::: Material provided :::

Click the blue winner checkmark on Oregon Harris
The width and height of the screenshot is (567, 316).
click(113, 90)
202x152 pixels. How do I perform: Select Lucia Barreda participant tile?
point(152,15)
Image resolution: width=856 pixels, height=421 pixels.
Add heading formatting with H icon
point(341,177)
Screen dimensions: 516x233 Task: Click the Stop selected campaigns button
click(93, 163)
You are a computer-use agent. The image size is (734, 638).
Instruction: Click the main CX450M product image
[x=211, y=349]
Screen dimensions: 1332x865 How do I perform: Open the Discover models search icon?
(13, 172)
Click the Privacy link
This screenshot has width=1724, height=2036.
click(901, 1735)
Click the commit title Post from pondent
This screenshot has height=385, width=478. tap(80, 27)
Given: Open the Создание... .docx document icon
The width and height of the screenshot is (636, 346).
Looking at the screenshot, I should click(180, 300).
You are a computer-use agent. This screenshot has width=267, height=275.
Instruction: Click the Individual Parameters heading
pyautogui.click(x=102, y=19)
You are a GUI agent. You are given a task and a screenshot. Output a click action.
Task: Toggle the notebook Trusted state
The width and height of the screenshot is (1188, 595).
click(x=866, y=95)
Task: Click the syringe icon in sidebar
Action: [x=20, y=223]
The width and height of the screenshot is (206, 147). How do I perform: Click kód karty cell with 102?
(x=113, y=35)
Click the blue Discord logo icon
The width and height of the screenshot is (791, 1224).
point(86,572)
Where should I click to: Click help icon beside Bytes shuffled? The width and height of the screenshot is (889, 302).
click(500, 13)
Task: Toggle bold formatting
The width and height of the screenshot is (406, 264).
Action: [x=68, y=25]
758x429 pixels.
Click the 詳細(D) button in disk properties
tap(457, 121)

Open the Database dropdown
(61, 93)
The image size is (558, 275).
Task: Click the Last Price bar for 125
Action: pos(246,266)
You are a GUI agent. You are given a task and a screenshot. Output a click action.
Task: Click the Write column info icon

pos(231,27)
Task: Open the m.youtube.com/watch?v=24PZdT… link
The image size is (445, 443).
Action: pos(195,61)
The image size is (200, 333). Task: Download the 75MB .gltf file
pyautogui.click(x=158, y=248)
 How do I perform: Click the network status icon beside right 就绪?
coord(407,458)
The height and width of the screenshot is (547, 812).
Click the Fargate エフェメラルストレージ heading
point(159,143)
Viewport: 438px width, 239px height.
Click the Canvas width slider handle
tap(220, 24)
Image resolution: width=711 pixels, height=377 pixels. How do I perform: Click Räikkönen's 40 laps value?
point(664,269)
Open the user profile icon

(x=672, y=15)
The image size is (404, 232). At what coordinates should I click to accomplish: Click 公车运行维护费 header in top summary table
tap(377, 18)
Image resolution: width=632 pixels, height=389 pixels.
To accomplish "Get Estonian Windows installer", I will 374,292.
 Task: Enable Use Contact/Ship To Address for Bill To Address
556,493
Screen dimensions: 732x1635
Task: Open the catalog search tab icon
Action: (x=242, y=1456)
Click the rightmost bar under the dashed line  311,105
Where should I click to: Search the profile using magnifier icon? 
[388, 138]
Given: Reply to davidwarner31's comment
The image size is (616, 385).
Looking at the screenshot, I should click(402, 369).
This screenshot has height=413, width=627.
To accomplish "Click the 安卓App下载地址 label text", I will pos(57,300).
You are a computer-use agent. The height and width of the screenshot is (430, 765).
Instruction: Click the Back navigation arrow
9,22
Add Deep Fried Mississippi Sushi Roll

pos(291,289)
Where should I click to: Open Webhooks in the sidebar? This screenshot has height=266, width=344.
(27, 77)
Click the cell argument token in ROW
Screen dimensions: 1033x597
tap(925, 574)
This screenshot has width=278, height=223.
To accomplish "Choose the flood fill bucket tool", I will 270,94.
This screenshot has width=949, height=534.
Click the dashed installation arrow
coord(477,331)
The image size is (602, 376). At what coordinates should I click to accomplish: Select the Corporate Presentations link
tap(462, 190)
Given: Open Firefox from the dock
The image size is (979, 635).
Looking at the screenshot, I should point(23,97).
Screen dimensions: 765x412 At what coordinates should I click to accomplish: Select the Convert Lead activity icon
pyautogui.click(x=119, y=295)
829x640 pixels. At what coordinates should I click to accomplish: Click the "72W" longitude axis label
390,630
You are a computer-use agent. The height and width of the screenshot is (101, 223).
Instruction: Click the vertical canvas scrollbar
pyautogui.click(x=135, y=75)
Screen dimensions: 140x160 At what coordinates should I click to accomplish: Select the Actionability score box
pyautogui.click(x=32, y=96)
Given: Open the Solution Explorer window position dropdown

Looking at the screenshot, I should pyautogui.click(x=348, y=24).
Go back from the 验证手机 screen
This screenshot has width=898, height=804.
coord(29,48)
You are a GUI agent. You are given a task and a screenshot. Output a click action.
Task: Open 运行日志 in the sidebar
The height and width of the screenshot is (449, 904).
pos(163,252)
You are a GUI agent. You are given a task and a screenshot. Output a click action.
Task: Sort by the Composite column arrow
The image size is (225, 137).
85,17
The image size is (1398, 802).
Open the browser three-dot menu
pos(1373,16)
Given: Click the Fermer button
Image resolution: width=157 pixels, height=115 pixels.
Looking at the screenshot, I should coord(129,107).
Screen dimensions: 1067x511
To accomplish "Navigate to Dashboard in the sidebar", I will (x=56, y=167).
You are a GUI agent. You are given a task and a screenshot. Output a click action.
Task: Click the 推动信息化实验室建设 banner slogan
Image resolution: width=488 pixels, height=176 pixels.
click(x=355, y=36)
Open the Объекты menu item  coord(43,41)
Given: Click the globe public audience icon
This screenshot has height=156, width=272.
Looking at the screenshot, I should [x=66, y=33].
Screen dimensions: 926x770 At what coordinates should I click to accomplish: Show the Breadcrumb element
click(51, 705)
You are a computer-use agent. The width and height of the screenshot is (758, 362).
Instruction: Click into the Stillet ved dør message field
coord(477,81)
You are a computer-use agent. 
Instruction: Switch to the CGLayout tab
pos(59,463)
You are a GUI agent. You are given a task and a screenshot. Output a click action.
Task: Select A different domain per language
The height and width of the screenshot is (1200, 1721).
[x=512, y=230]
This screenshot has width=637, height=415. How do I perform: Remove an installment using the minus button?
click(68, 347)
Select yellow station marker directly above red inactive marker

:::

**About this exercise**
Wherever the string "Toggle" appears in a line above, copy that line.

**Your response**
Task: Toggle the notebook Trusted state
Task: Toggle bold formatting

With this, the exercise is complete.